# Aufgabenstellung
Schreiben Sie aus dem Text über den Brexit-Sondergipfel den Abschnitt wortgetreu ab, der mit „May in Zeitnot: Es“ beginnt und sich bis einschließlich „nicht verkündet werden.“ fortsetzt.

# Text zur Analyse
============

May in Zeitnot: Es geht um den Gipfel
22. November 2018Sie komme am Samstag wieder, ließ die britische Premierministerin Theresa May die Journalisten in Brüssel wissen. Vor der britischen Regierungschefin liegen arbeitsreiche Tage. Am Mittwoch hatte May bei einem zweitstündigen Treffen mit Kommissionspräsident Jean-Claude Juncker versucht, letzte Zugeständnisse zu erreichen. London zufolge war das Treffen "Teil der andauernden Verhandlungen" über die künftigen Beziehungen nach dem Brexit - ein direkter Durchbruch konnte nicht verkündet werden.
Bis Donnerstag muss die politische Erklärung fertig sein
Bis zum Sondergipfel am Sonntag werden die Termine in London und Brüssel eng getaktet sein. Die Herausforderung: Bei dem Sondertreffen sollen nicht nur der bereits fertige Austrittsvertrag, sondern auch eine politische Erklärung zu den künftigen Beziehungen zwischen der EU und Großbritannien verabschiedet werden - bislang gibt es nur Stichpunkte, wie die "Schaffung eines Freihandelsgebiets" ohne Zölle. Hinzu kommen angestrebte Vereinbarungen etwa zu Finanzdienstleistungen, Luftverkehr, Energie, Fischerei, Verteidigung oder Strafverfolgung.
Ein vollständig ausformulierter Text muss eigentlich am Donnerstag vorliegen, damit er vor dem Gipfel in den Hauptstädten noch geprüft werden kann. Am Freitag würden die Europa-Berater der Staats- und Regierungschefs, die sogenannten "Sherpas", in Brüssel tagen, um letzte Hand an die geplante Gipfel-Vereinbarung zu legen. Der 585 Seiten lange Austrittsvertrag war schon vergangene Woche veröffentlicht worden. In Großbritannien hat er zu mehreren Rücktritten von Mitgliedern des Kabinetts von Premierministerin Theresa May und Protesten im Parlament geführt. Noch in der Regierung verbliebene Brexit-Hardliner fordern von May Nachverhandlungen zu dem Austrittsabkommen. Der britische Außenminister Jeremy Hunt habe die Premierministerin vor einer "Falle für Großbritannien" gewarnt, berichtet die Zeitung "Telegraph".
Niemand will das 585-Seitenwerk wieder aufschnüren
Für wachsenden Unmut in der EU sorgt aktuell Spaniens Forderungen nach Änderungen des Austrittsvertrags bei der Gibraltar-Frage. Madrid pocht auf das Recht, die Zukunft Gibraltars in bilateralen Gesprächen mit London zu verhandeln. Regierungschef Pedro Sánchez erneuerte am Mittwoch seine Drohung mit einem Veto gegen das Brexit-Abkommen. "Wenn das bis Sonntag nicht gelöst ist, wird Spanien mit Nein stimmen und von seinem Veto-Recht Gebrauch machen", sagte Sánchez.

============

# Gesammeltes Material
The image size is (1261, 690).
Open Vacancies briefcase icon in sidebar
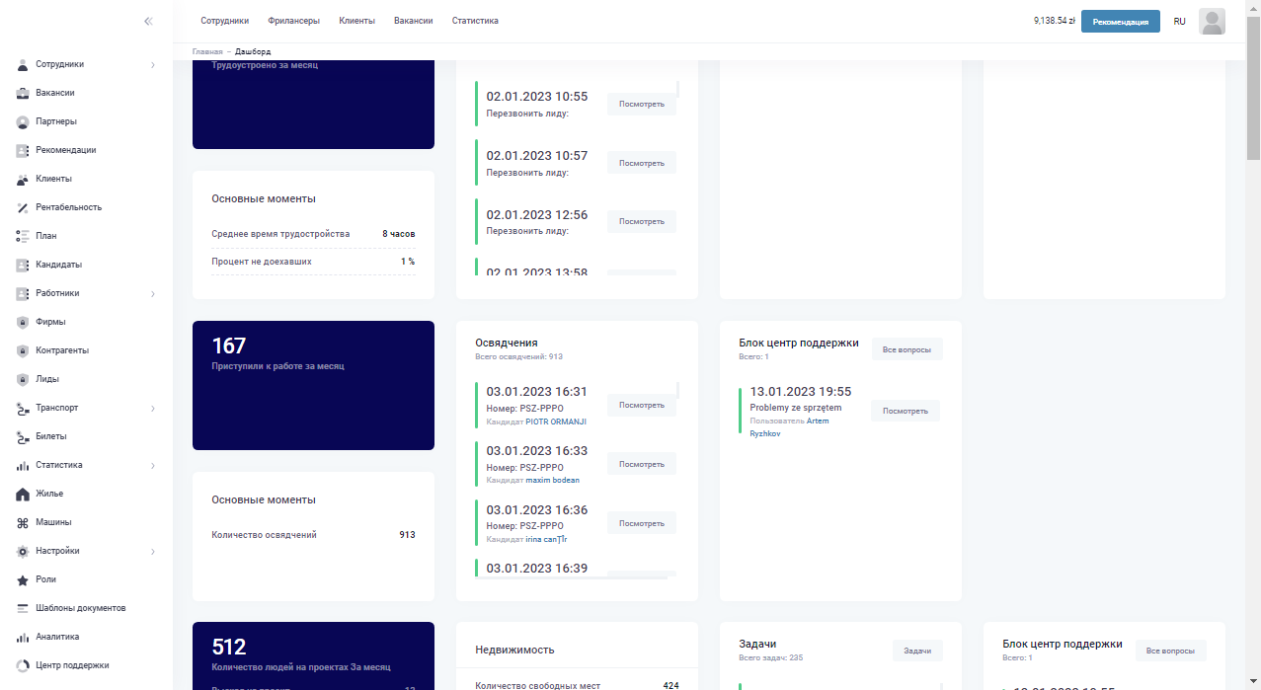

============

# Antwort
May in Zeitnot: Es geht um den Gipfel
22. November 2018Sie komme am Samstag wieder, ließ die britische Premierministerin Theresa May die Journalisten in Brüssel wissen. Vor der britischen Regierungschefin liegen arbeitsreiche Tage. Am Mittwoch hatte May bei einem zweitstündigen Treffen mit Kommissionspräsident Jean-Claude Juncker versucht, letzte Zugeständnisse zu erreichen. London zufolge war das Treffen "Teil der andauernden Verhandlungen" über die künftigen Beziehungen nach dem Brexit - ein direkter Durchbruch konnte nicht verkündet werden.